[PATCH 0/9] TRACE_IRQFLAGS wreckage

From: Peter Zijlstra
Date: Thu Aug 20 2020 - 03:50:09 EST



TRACE_IRQFLAGS

local_irq_*() keeps a software state that mirrors the hardware state,
used for lockdep, includes tracepoints.

raw_local_irq_*() does not update the software state, no tracing.

---

Problem 1:

raw_local_irq_save(); // software state on
local_irq_save(); // software state off
...
local_irq_restore(); // software state still off, because we don't enable IRQs
raw_local_irq_restore(); // software state still off, *whoopsie*

existing instances:

- lock_acquire()
raw_local_irq_save()
__lock_acquire()
arch_spin_lock(&graph_lock)
pv_wait() := kvm_wait() (same or worse for Xen/HyperV)
local_irq_save()

- trace_clock_global()
raw_local_irq_save()
arch_spin_lock()
pv_wait() := kvm_wait()
local_irq_save()

- apic_retrigger_irq()
raw_local_irq_save()
apic->send_IPI() := default_send_IPI_single_phys()
local_irq_save()

Possible solutions:

A) make it work by enabling the tracing inside raw_*()
B) make it work by keeping tracing disabled inside raw_*()
C) call it broken and clean it up now

Now, given that the only reason to use the raw_* variant is because you don't
want tracing. Therefore A) seems like a weird option (although it can be done).
C) is tempting, but OTOH it ends up converting a _lot_ of code to raw just
because there is one raw user, this strips the validation/tracing off for all
the other users.

So we pick B) and declare any code that ends up doing:

raw_local_irq_save()
local_irq_save()
lockdep_assert_irqs_disabled();

broken. AFAICT this problem has existed forever, the only reason it came
up is because I changed IRQ tracing vs lockdep recursion and the first
instance is fairly common, the other cases hardly ever happen.

---

Problem 2:

raw_local_irq_save(); // software state on
trace_*()
...
perf_tp_event()
...
perf_callchain()
<#PF>
trace_hardirqs_off(); // software state off
...
if (regs_irqs_disabled(regs)) // false
trace_hardirqs_on();
</#PF>
raw_local_irq_restore(); // software state stays off, *whoopsie*

existing instances:

- lock_acquire() / lock_release()
raw_local_irq_save()
trace_lock_acquire() / trace_lock_release()

- function tracing

Possible solutions:

A) fix every architecture's entry code
B) only fix kernel/entry/common.c
C) fix lockdep tracepoints and pray

This series does C, AFAICT this problem has existed forever.

---

Problem 3:

raw_local_irq_save(); // software state on
<#NMI>
trace_hardirqs_off(); // software state off
...
if (regs_irqs_disabled(regs)) // false
trace_hardirqs_on();
</#NMI>
raw_local_irq_restore(); // software state stays off, *whoopsie*

Possible solutions:

This *should* not be a problem if an architecture has it's entry ordering
right. In particular we rely on the architecture doing nmi_enter() before
trace_hardirqs_off().

In that case, in_nmi() will be true, and lockdep_hardirqs_*() should NO-OP,
except if CONFIG_TRACE_IRQFLAGS_NMI (x86).

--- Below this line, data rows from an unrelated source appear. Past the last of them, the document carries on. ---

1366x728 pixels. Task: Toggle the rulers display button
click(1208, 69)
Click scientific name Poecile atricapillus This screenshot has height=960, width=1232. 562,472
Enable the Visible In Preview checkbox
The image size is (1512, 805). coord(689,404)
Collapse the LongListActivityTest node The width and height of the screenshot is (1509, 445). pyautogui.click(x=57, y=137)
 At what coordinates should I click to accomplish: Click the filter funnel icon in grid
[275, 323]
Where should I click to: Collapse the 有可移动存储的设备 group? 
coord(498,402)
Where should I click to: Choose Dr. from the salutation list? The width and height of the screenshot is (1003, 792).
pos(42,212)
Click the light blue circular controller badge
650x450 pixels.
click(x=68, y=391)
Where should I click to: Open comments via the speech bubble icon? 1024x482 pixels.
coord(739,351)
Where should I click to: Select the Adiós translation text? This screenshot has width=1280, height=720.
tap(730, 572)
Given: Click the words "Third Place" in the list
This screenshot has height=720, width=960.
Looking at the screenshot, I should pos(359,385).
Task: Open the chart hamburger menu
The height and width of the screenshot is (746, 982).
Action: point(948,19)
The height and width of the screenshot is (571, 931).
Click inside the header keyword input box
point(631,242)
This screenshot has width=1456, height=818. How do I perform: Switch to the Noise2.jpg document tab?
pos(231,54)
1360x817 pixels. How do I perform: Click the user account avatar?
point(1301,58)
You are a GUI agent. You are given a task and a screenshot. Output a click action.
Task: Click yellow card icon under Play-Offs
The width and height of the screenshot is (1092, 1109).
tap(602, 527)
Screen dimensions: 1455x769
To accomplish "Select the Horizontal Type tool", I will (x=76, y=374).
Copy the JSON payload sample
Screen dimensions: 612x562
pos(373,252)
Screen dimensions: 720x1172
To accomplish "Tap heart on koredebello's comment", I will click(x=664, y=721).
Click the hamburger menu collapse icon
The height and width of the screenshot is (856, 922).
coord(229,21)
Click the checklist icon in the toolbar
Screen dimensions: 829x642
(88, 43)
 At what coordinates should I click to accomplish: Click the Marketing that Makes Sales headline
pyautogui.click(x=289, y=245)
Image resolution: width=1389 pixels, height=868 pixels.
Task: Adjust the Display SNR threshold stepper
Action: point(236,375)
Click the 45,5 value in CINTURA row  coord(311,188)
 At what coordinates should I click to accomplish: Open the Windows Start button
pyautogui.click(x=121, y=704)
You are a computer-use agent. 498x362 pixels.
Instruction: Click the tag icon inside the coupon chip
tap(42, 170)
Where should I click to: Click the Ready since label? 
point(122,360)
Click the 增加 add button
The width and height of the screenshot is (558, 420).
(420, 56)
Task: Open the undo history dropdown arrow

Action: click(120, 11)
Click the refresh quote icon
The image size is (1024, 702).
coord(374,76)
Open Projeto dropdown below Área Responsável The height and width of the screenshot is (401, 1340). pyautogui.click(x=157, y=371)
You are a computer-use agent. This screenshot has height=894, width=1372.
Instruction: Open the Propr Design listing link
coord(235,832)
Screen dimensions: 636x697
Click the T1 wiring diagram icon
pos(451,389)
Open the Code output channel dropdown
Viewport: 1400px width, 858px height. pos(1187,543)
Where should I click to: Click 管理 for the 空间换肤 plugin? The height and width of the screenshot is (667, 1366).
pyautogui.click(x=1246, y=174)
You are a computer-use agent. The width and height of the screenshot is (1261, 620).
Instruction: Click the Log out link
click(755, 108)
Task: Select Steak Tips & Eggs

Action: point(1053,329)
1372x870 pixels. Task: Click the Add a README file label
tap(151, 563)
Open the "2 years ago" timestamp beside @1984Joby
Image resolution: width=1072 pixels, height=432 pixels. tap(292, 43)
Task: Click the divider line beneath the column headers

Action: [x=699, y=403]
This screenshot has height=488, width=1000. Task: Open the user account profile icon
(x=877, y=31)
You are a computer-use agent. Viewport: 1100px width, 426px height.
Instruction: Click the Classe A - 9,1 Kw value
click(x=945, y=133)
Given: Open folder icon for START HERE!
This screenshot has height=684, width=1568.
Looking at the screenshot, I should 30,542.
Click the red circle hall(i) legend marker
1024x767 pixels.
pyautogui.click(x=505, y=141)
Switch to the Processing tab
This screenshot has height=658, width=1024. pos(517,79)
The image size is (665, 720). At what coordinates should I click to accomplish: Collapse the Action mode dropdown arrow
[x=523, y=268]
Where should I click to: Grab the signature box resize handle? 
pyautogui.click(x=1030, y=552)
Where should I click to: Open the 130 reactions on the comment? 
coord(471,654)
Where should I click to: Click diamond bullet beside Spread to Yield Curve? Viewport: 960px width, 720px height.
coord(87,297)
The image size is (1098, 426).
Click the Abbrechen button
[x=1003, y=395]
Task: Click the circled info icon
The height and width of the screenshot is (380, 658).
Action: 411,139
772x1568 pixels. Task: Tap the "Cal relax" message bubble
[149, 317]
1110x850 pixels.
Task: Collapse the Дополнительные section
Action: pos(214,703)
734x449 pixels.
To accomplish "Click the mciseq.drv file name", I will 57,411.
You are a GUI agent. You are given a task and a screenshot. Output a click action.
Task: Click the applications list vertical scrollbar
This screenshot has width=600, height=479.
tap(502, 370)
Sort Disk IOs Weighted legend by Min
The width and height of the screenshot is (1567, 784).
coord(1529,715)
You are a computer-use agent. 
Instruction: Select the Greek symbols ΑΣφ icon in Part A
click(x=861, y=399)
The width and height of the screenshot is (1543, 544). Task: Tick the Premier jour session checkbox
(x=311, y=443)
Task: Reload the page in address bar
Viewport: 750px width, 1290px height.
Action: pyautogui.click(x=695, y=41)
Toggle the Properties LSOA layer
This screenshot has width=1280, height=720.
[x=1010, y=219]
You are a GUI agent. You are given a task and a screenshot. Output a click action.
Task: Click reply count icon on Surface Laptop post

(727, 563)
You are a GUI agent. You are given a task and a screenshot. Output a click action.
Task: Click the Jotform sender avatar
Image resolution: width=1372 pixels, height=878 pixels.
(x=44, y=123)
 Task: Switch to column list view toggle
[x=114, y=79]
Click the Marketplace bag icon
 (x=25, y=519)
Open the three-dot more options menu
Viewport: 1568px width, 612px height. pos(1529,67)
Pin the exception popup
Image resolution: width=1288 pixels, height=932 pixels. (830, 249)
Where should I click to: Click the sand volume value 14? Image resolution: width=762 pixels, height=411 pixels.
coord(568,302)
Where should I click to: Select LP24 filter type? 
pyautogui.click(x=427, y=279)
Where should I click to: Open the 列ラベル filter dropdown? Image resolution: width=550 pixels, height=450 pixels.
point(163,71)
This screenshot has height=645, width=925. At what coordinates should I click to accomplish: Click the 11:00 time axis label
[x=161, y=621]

There might be a problem with using lockdep_assert_irqs_disabled() from NMI
context, if so, those needs a little TLC.

---

The patches in this series do (in reverse order):

- 2C
- 1B
- fix fallout in idle due to the trace_lock_*() tracepoints suddenly
being visible to rcu-lockdep.

---
arch/arm/mach-omap2/pm34xx.c | 4 --
arch/arm64/kernel/process.c | 2 -
arch/nds32/include/asm/irqflags.h | 5 ++
arch/powerpc/include/asm/hw_irq.h | 11 ++---
arch/s390/kernel/idle.c | 3 -
arch/x86/entry/thunk_32.S | 5 --
arch/x86/include/asm/mmu.h | 1
arch/x86/kernel/process.c | 4 --
arch/x86/mm/tlb.c | 13 +-----
drivers/cpuidle/cpuidle.c | 19 +++++++--
drivers/idle/intel_idle.c | 16 --------
include/linux/cpuidle.h | 13 +++---
include/linux/irqflags.h | 73 ++++++++++++++++++++------------------
include/linux/lockdep.h | 18 ++++++---
include/linux/mmu_context.h | 5 ++
kernel/locking/lockdep.c | 18 +++++----
kernel/sched/idle.c | 21 ++++------
17 files changed, 112 insertions(+), 119 deletions(-)